▶ _Reading passage_:
[Start of Attachment]

A kōbako (香箱) is an incense storage box used in kōdō (香道, "Way of Incense"), the traditional Japanese art which involves using and appreciating incense within a structure of codified conduct. It can be used to store the items needed for the incense-comparing games. called kumikō (組香) and genjikō (源氏香). The similar word kobako (小箱; note the short o rather than long ō in the first syllable) means "small box" in Japanese.

The kōbako is somewhat similar to a kōgō, an incense box used in the Japanese tea ceremony. However, "the kōbako was usually a little larger than the kōgō, and sometimes had a small tray or small boxes to go with it."

Often decorated with lacquer and showing a high degree of craftmanship, kōbako are studied and collected by those who appreciate Japanese arts and crafts.

==Related meanings==

The rugged Sōunkyō Gorge in Japan's Daisetsuzan National Park has an area of "fantastic crags". "The narrowest section of the gorge is called Kobako, or "Small Box", because of the enclosed feeling imparted by the towering rock pillars shooting up from the riverbanks."

In 1936, Bourjois introduced a perfume called Kobako, which was packaged in a container "inspired by an old lacquered cabinet". The perfume, described as a "Chypre Floral fragrance", is still on the market.

According to Kunihiko Kasahara, there is a traditional origami pattern called a Tsuno Kobako, which is identified as a "folded pouch for perfume". This paper folding pattern goes back at least to 1734, when it appeared in a book called Ranma Zushiki.

Kōbako is a slang term for "vagina" in Japanese. It is among several such slang terms for the vagina that "have flourished since the Edo period, and have been sharpened by centuries of persistent use".

[End of Attachment]

▶ _Saved data entries_:
[Start of Attachment]

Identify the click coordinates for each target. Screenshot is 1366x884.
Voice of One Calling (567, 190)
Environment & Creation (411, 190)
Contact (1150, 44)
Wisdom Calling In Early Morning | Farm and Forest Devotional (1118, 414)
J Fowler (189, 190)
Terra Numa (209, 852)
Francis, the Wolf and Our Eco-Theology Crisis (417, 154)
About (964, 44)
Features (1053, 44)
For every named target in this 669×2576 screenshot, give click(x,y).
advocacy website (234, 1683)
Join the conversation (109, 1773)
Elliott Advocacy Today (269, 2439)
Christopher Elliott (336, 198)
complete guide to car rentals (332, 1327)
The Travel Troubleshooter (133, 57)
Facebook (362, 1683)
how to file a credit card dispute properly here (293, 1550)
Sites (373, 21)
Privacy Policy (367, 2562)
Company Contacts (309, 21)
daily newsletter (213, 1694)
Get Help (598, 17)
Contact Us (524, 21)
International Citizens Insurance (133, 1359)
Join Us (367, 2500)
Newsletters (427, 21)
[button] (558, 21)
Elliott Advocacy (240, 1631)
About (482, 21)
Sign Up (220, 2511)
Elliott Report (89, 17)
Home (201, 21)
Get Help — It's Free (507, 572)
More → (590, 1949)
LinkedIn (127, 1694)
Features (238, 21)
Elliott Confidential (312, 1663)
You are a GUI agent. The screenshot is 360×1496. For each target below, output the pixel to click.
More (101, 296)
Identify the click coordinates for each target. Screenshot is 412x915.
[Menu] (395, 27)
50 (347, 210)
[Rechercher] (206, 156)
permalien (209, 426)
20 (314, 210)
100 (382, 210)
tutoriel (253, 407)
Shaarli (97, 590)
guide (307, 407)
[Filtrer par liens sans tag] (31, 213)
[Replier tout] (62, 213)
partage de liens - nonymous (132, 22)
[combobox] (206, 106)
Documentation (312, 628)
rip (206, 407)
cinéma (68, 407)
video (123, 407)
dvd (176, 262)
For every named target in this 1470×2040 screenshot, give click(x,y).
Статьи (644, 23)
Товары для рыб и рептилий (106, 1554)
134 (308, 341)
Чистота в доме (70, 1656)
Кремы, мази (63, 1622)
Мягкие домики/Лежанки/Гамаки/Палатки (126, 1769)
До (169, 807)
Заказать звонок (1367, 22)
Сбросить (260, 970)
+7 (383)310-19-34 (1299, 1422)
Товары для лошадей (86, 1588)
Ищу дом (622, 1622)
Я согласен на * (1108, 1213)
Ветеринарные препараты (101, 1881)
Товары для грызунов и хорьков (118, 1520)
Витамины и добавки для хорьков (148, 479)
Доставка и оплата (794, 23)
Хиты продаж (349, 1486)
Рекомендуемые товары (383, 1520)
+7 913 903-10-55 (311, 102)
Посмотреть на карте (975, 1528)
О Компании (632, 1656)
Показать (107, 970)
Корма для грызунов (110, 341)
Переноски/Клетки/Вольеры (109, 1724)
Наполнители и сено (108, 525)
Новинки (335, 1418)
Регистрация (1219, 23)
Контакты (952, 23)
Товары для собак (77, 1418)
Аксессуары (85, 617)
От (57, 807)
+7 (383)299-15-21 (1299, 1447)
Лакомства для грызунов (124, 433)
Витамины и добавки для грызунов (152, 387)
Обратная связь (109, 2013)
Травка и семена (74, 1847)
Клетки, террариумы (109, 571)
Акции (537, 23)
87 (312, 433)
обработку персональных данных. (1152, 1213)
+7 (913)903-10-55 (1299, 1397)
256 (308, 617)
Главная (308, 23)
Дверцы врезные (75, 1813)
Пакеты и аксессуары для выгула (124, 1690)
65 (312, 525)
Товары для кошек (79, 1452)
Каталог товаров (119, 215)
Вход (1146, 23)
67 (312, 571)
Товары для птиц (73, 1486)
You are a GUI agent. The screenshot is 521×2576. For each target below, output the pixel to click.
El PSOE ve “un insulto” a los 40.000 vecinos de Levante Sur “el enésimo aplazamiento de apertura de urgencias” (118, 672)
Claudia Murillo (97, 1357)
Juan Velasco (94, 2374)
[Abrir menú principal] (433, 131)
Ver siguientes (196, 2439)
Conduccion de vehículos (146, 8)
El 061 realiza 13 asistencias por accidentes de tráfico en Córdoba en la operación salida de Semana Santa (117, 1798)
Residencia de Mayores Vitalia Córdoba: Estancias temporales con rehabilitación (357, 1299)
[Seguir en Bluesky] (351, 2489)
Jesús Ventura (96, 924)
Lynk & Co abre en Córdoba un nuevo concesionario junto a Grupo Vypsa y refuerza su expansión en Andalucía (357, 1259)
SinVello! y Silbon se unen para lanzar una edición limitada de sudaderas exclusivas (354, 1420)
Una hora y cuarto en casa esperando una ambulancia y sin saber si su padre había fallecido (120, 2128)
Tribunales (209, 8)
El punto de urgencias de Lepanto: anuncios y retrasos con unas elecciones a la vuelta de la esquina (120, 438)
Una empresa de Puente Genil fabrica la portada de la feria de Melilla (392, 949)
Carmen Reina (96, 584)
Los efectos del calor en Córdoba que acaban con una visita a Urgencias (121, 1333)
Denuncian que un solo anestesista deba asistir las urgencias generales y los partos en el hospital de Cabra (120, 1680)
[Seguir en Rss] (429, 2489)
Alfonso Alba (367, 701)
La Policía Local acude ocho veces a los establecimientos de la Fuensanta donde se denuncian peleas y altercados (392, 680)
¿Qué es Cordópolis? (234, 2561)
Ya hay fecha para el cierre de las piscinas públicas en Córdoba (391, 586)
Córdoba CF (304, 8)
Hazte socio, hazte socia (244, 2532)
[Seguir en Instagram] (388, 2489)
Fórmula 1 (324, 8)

[End of Attachment]

▶ _Work instruction 1_: List every Japanese term in the kōbako text that appears with its Japanese characters, and give the characters for each.
▶ _Work instruction 2_: From the kōbako text, write out the stretch from "Often decorated with" through "on the market.".
Work only from the kōbako text and ignore the data.

▶ _Response 1_:
kōbako (香箱)
kōdō (香道)
kumikō (組香)
genjikō (源氏香)
kobako (小箱)

▶ _Response 2_:
Often decorated with lacquer and showing a high degree of craftmanship, kōbako are studied and collected by those who appreciate Japanese arts and crafts.

==Related meanings==

The rugged Sōunkyō Gorge in Japan's Daisetsuzan National Park has an area of "fantastic crags". "The narrowest section of the gorge is called Kobako, or "Small Box", because of the enclosed feeling imparted by the towering rock pillars shooting up from the riverbanks."

In 1936, Bourjois introduced a perfume called Kobako, which was packaged in a container "inspired by an old lacquered cabinet". The perfume, described as a "Chypre Floral fragrance", is still on the market.